> **Your task**
The response must contain the complete data, printed exactly.

> **Supplied material**
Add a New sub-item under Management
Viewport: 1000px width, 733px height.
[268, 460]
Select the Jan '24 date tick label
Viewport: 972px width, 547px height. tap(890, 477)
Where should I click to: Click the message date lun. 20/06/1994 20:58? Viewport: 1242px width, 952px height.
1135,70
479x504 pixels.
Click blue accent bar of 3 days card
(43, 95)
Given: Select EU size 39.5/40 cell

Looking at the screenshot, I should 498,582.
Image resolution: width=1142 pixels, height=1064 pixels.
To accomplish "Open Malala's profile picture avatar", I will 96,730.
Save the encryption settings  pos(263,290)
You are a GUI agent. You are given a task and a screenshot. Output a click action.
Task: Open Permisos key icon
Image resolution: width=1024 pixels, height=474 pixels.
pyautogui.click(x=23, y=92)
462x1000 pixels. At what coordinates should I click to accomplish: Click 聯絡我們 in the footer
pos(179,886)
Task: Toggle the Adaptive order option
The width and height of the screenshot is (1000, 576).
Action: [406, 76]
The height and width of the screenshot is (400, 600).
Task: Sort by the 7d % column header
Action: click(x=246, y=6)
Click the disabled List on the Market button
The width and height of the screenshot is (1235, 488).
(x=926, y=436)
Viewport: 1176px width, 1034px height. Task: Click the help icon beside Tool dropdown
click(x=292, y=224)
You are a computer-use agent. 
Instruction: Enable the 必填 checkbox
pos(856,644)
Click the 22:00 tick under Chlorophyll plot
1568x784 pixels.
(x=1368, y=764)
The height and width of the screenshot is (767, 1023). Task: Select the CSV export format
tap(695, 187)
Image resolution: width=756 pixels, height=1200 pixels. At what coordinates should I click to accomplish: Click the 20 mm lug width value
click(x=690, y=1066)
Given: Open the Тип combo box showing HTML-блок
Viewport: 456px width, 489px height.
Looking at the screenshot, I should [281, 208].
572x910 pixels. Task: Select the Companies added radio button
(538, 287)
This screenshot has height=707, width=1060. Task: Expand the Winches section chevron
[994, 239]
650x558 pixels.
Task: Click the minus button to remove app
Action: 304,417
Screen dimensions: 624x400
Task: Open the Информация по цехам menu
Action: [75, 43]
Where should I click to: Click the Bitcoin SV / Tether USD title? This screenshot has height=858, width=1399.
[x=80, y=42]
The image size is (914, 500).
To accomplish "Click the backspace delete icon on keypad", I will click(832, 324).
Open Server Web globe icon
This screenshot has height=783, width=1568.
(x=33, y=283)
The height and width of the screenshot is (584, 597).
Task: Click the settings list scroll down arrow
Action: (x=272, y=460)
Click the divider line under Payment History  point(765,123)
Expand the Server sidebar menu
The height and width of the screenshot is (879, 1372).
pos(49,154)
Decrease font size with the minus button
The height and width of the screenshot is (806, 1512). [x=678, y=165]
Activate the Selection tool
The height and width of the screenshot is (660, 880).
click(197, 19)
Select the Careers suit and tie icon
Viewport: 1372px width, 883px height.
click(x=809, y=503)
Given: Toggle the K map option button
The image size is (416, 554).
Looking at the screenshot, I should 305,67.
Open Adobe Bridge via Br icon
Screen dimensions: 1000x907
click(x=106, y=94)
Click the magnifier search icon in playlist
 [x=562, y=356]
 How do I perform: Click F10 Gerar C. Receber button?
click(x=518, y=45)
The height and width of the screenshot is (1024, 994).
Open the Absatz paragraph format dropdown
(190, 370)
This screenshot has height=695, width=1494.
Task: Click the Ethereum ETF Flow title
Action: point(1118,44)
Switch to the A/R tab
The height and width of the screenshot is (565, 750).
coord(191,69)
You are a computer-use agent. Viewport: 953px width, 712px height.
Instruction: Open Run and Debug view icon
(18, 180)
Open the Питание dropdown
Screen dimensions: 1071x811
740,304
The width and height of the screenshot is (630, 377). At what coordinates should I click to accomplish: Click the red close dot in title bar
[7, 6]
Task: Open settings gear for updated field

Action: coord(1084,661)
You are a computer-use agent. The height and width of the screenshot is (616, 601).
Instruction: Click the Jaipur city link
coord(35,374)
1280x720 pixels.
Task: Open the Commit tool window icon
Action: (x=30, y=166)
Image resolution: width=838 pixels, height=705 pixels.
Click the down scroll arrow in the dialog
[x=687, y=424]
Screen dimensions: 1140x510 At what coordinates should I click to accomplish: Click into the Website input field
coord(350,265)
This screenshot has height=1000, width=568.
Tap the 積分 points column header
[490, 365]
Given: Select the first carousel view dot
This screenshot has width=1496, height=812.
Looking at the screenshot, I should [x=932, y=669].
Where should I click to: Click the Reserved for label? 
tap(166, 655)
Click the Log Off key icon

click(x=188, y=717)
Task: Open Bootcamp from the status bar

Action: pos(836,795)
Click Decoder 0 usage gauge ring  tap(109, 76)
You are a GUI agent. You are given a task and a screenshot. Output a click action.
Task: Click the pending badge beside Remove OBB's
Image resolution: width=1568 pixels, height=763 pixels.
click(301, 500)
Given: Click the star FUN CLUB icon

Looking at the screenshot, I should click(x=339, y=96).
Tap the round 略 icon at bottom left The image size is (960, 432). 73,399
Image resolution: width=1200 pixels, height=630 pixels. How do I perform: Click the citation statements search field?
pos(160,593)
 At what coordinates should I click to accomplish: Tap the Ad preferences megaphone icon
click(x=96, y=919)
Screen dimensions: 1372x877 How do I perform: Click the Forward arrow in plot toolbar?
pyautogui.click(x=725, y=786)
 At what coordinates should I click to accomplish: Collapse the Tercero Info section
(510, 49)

> **Response**
Add a New sub-item under Management
Viewport: 1000px width, 733px height.
[268, 460]
Select the Jan '24 date tick label
Viewport: 972px width, 547px height. tap(890, 477)
Where should I click to: Click the message date lun. 20/06/1994 20:58? Viewport: 1242px width, 952px height.
1135,70
479x504 pixels.
Click blue accent bar of 3 days card
(43, 95)
Given: Select EU size 39.5/40 cell

Looking at the screenshot, I should 498,582.
Image resolution: width=1142 pixels, height=1064 pixels.
To accomplish "Open Malala's profile picture avatar", I will 96,730.
Save the encryption settings  pos(263,290)
You are a GUI agent. You are given a task and a screenshot. Output a click action.
Task: Open Permisos key icon
Image resolution: width=1024 pixels, height=474 pixels.
pyautogui.click(x=23, y=92)
462x1000 pixels. At what coordinates should I click to accomplish: Click 聯絡我們 in the footer
pos(179,886)
Task: Toggle the Adaptive order option
The width and height of the screenshot is (1000, 576).
Action: [406, 76]
The height and width of the screenshot is (400, 600).
Task: Sort by the 7d % column header
Action: click(x=246, y=6)
Click the disabled List on the Market button
The width and height of the screenshot is (1235, 488).
(x=926, y=436)
Viewport: 1176px width, 1034px height. Task: Click the help icon beside Tool dropdown
click(x=292, y=224)
You are a computer-use agent. 
Instruction: Enable the 必填 checkbox
pos(856,644)
Click the 22:00 tick under Chlorophyll plot
1568x784 pixels.
(x=1368, y=764)
The height and width of the screenshot is (767, 1023). Task: Select the CSV export format
tap(695, 187)
Image resolution: width=756 pixels, height=1200 pixels. At what coordinates should I click to accomplish: Click the 20 mm lug width value
click(x=690, y=1066)
Given: Open the Тип combo box showing HTML-блок
Viewport: 456px width, 489px height.
Looking at the screenshot, I should [281, 208].
572x910 pixels. Task: Select the Companies added radio button
(538, 287)
This screenshot has height=707, width=1060. Task: Expand the Winches section chevron
[994, 239]
650x558 pixels.
Task: Click the minus button to remove app
Action: 304,417
Screen dimensions: 624x400
Task: Open the Информация по цехам menu
Action: [75, 43]
Where should I click to: Click the Bitcoin SV / Tether USD title? This screenshot has height=858, width=1399.
[x=80, y=42]
The image size is (914, 500).
To accomplish "Click the backspace delete icon on keypad", I will click(832, 324).
Open Server Web globe icon
This screenshot has height=783, width=1568.
(x=33, y=283)
The height and width of the screenshot is (584, 597).
Task: Click the settings list scroll down arrow
Action: (x=272, y=460)
Click the divider line under Payment History  point(765,123)
Expand the Server sidebar menu
The height and width of the screenshot is (879, 1372).
pos(49,154)
Decrease font size with the minus button
The height and width of the screenshot is (806, 1512). [x=678, y=165]
Activate the Selection tool
The height and width of the screenshot is (660, 880).
click(197, 19)
Select the Careers suit and tie icon
Viewport: 1372px width, 883px height.
click(x=809, y=503)
Given: Toggle the K map option button
The image size is (416, 554).
Looking at the screenshot, I should 305,67.
Open Adobe Bridge via Br icon
Screen dimensions: 1000x907
click(x=106, y=94)
Click the magnifier search icon in playlist
 [x=562, y=356]
 How do I perform: Click F10 Gerar C. Receber button?
click(x=518, y=45)
The height and width of the screenshot is (1024, 994).
Open the Absatz paragraph format dropdown
(190, 370)
This screenshot has height=695, width=1494.
Task: Click the Ethereum ETF Flow title
Action: point(1118,44)
Switch to the A/R tab
The height and width of the screenshot is (565, 750).
coord(191,69)
You are a computer-use agent. Viewport: 953px width, 712px height.
Instruction: Open Run and Debug view icon
(18, 180)
Open the Питание dropdown
Screen dimensions: 1071x811
740,304
The width and height of the screenshot is (630, 377). At what coordinates should I click to accomplish: Click the red close dot in title bar
[7, 6]
Task: Open settings gear for updated field

Action: coord(1084,661)
You are a computer-use agent. The height and width of the screenshot is (616, 601).
Instruction: Click the Jaipur city link
coord(35,374)
1280x720 pixels.
Task: Open the Commit tool window icon
Action: (x=30, y=166)
Image resolution: width=838 pixels, height=705 pixels.
Click the down scroll arrow in the dialog
[x=687, y=424]
Screen dimensions: 1140x510 At what coordinates should I click to accomplish: Click into the Website input field
coord(350,265)
This screenshot has height=1000, width=568.
Tap the 積分 points column header
[490, 365]
Given: Select the first carousel view dot
This screenshot has width=1496, height=812.
Looking at the screenshot, I should [x=932, y=669].
Where should I click to: Click the Reserved for label? 
tap(166, 655)
Click the Log Off key icon

click(x=188, y=717)
Task: Open Bootcamp from the status bar

Action: pos(836,795)
Click Decoder 0 usage gauge ring  tap(109, 76)
You are a GUI agent. You are given a task and a screenshot. Output a click action.
Task: Click the pending badge beside Remove OBB's
Image resolution: width=1568 pixels, height=763 pixels.
click(301, 500)
Given: Click the star FUN CLUB icon

Looking at the screenshot, I should click(x=339, y=96).
Tap the round 略 icon at bottom left The image size is (960, 432). 73,399
Image resolution: width=1200 pixels, height=630 pixels. How do I perform: Click the citation statements search field?
pos(160,593)
 At what coordinates should I click to accomplish: Tap the Ad preferences megaphone icon
click(x=96, y=919)
Screen dimensions: 1372x877 How do I perform: Click the Forward arrow in plot toolbar?
pyautogui.click(x=725, y=786)
 At what coordinates should I click to accomplish: Collapse the Tercero Info section
(510, 49)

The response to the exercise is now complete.